A few absolute shockers in the list of websites the Washington Post has revealed are used to train Google’s generative AI tools. Apparently including the likes of 4Chan, Breitbart, and RT.
From WaPo:
"Meanwhile, we found several media outlets that rank low on NewsGuard’s independent scale for trustworthiness: RT.com No. 65, the Russian state-backed propaganda site; breitbart.com No. 159, a well-known source for far-right news and opinion; and vdare.com No. 993, an anti-immigration site that has been associated with white supremacy.
“The top Christian site, Grace to You (gty.org No. 164), belongs to Grace Community Church, an evangelical megachurch in California. Christianity Today recently reported that the church counseled women to ‘continue to submit’ to abusive fathers and husbands and to avoid reporting them to authorities.”
https://www.washingtonpost.com/technology/interactive/2023/ai-chatbot-learning/
#technology #ArtificialIntelligence #AI #GenerativeAI #Google #tech #news @technology @politics #trans #lgbtqia #lgbtq
@ajsadauskas @technology @politics Not surprising, but at least it’s listed. We still have no idea what ChatGPT is trained on!

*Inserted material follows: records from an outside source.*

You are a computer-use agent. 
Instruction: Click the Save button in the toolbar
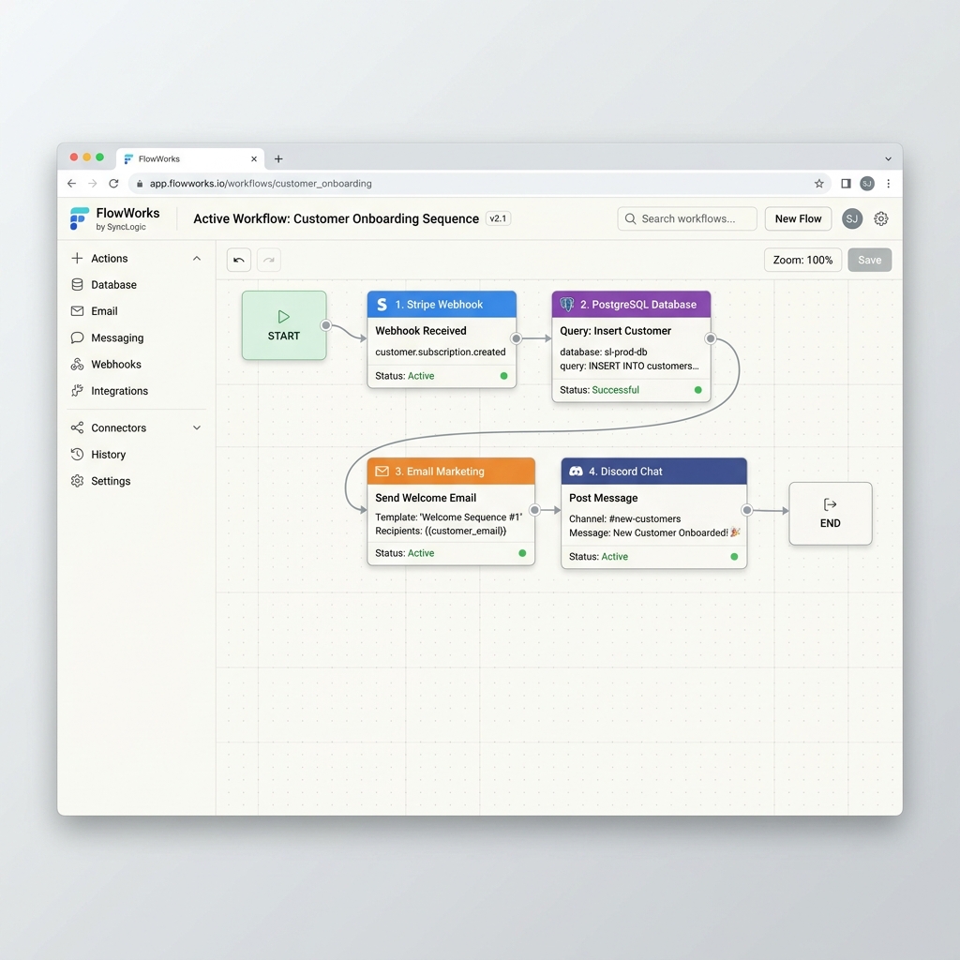tap(869, 260)
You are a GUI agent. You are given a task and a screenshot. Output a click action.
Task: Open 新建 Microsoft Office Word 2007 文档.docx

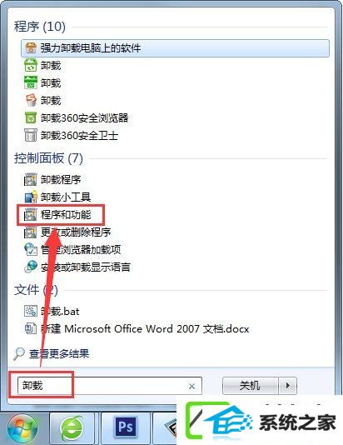(x=137, y=329)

@drdanielturner @technology @politics True. I guess the interest is that this is the first time we get to see exactly what crap these generative AI tools are trained on.
Guess which one they will delete from it.
@PolandIsAStateOfMind @ajsadauskas The Austrollian one? ;)
Surely not WaPo lol
Those rankings are pretty low.
@ajsadauskas @technology @politics suddenly things make sense
Considering the amount of tokens and their ranks it could be just to know and understand more context about them?
Considering the amount of data those silos actually have.